Le journaliste Adama Ouédraogo dit Damiss est dans l'attente d'une liberté provisoire pour se soigner convenablement

Incarcéré suite au procès du putsch de 2015, le journaliste burkinabè, Adama Ouédraogo dit Damiss purge depuis quelques mois sa peine à la Maison d’arrêt et de correction de Ouagadougou (MACO). Selon des informations émanant de ses proches, le journaliste ne se sent pas très bien. Il fait souvent d’inquiétantes crises d’asthme.

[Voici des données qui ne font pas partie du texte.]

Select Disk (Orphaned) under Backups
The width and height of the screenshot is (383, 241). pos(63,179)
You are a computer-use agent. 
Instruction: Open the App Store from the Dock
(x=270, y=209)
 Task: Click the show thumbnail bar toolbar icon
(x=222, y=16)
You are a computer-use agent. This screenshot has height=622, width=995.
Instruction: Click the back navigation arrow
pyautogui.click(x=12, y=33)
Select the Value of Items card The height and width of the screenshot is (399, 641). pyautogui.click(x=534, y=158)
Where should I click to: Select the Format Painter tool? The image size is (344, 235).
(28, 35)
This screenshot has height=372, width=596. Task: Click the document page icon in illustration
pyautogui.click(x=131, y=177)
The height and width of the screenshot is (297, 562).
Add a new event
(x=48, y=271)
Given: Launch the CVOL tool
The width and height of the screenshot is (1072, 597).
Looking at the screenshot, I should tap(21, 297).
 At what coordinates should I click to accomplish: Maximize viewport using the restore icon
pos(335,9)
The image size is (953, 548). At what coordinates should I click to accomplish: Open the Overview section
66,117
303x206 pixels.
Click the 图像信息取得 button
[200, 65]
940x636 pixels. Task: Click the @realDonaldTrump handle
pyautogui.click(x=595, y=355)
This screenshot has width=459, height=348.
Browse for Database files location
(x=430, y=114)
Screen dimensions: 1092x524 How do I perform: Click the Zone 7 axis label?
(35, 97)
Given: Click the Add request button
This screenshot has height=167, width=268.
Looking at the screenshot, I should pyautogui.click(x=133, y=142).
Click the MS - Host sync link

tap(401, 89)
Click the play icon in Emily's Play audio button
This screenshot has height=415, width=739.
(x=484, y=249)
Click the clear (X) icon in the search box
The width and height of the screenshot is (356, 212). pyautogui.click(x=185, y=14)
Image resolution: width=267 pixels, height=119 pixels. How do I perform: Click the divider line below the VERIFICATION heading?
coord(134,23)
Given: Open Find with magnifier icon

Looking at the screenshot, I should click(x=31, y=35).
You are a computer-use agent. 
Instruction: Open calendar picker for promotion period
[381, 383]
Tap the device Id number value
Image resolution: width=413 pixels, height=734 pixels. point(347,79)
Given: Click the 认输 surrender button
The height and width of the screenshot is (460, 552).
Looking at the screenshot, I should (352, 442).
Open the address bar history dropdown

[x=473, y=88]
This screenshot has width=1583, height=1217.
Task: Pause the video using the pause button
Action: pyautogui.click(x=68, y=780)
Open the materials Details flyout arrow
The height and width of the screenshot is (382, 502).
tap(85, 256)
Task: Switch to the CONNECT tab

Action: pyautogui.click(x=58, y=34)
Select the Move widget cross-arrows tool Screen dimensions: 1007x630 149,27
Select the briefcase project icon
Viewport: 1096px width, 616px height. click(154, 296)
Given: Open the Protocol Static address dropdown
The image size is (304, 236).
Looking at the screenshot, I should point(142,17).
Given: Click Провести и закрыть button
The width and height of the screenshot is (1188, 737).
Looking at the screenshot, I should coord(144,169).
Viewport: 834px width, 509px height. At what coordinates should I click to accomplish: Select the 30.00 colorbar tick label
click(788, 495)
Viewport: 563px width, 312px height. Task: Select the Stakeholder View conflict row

Le journaliste Adama Ouédraogo dit Damiss est dans l’attente d’une liberté provisoire pour se soigner convenablement

Ces crises d’asthme sont dues selon son médecin aux conditions carcérales  qui les favorisent. C’est pourquoi, une demande de liberté provisoire pour lui permettre de se soigner de façon convenable, a été introduite auprès de la Cour d’appel du tribunal militaire. Demande de liberté provisoire restée jusque-là sans suite. Ce qui inquiète évidemment sa famille qui ne sait pas à quel saint se vouer. Surtout que le comité habileté à se prononcer sur ces demandes de liberté provisoire tarde à se réunir. Pourtant, à écouter des proches, il urge de lui accorder cette liberté provisoire afin qu’il puisse se soigner comme il se doit et revenir purger le reste de sa peine car, disent-ils, «le droit à la vie doit primer sur celui à la justice».

Faut-il le rappeler, Damiss a été condamné à 5 ans de prison ferme à l’issue du procès du putsch de 2015.